カップのスート(Cups)— 感情・愛情・直感

カップの5

5 of Cups
カップの5 タロットカード

Pamela Colman Smith (1909)
Rider-Waite Tarot / Public Domain

カップ 後悔失ったもの残る可能性

まず見るのはこぼれた杯から離れられない心

カップの5は、恋愛で失恋、後悔、別れた後の痛みを読むカードです。大切なものを失った感覚が強く、まだ残っている可能性や支えが見えにくくなっています。相談者が「もうだめだった」と感じているとき、このカードはその悲しみを軽く扱わず、まず喪失の現実を見ます。

同時に、カップの5はすべてが失われたカードではありません。絵柄には倒れた杯だけでなく、背後に立っている杯もあります。恋愛では、失った関係、言えなかった言葉、後悔に意識が向きすぎて、今残っている自分の力や周囲の支えを見落としていないかを読みます。

正位置の意味

正位置のカップの5は、悲しみ、後悔、失恋、喪失感、視野の狭まりを表します。恋愛では、別れた相手への未練、傷ついた言葉を思い返す、うまくいかなかった場面ばかりを見てしまう状態です。片思いでは、期待した反応が得られず落ち込む読みになることがあります。

交際中なら、過去の喧嘩や裏切られた感覚が残り、今の相手の行動を素直に受け取れない場面です。復縁では、後悔は強いものの、まだ向き合う準備が整っていない可能性があります。仕事や生活面では、失敗や失望に意識が集中し、残っている選択肢を見にくい状態として現れます。

逆位置の意味

逆位置では、悲しみからの回復、過去への執着をゆるめる、残っているものに気づく、関係を見直す読みになります。恋愛では、別れた痛みを抱えながらも、少しずつ現実を受け入れられる時期です。復縁なら、後悔だけで動く段階を越え、何を変えられるかを考え始めます。

逆位置が出ても、すぐ明るくなるわけではありません。喪失を急いでなかったことにする必要もありません。大切なのは、倒れた杯だけを見続ける状態から、背後に残る杯へ少し意識を向けられるかです。恋愛では、相手を取り戻すかどうかだけでなく、自分の心を取り戻すこともテーマになります。

恋愛で別れ・未練・後悔を読む

カップの5が恋愛で出ると、失ったものへの意識が強くなっています。別れた相手の言葉、返せなかったメッセージ、もっと素直になればよかったという後悔。相談者の中で過去が何度も再生され、今の状況を見る力が弱くなっているかもしれません。

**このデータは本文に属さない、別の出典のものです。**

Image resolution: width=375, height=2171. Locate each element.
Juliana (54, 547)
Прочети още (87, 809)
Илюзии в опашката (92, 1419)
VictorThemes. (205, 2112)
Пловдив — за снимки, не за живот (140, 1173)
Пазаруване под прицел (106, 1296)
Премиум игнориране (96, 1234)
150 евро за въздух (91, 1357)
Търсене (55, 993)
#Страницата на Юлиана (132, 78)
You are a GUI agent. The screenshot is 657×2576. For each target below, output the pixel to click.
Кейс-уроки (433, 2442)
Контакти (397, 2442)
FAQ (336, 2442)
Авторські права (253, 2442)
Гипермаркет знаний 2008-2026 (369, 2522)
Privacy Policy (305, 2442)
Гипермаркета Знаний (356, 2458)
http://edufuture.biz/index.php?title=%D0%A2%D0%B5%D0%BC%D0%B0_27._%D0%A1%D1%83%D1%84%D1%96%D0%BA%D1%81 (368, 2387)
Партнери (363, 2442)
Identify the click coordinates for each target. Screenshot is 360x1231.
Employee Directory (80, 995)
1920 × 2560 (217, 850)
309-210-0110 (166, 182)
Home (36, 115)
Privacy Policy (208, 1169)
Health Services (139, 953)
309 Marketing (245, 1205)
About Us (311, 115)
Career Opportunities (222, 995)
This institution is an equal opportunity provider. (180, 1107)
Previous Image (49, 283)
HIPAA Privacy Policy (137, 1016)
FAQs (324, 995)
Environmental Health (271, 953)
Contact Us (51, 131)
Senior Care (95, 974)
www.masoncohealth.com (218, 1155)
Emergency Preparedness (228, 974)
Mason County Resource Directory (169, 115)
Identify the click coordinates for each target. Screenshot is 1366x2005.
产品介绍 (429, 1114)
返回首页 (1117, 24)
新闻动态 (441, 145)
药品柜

相手の気持ちとして出る場合も、後悔や喪失感を読めることがあります。ただし、それが復縁の意思を意味するとは限りません。悲しみと行動は別です。相手が後悔していても、話し合う準備があるか、過去の問題を引き受ける意思があるかを見ます。恋愛リーディングでは、未練を希望だけでなく、痛みとしても扱います。

倒れた三杯と背後の二杯

ウェイト=スミス版では、黒いマントの人物がうつむき、倒れて中身がこぼれた三つの杯を見ています。背後には倒れていない二つの杯があり、遠くには橋と建物が見えます。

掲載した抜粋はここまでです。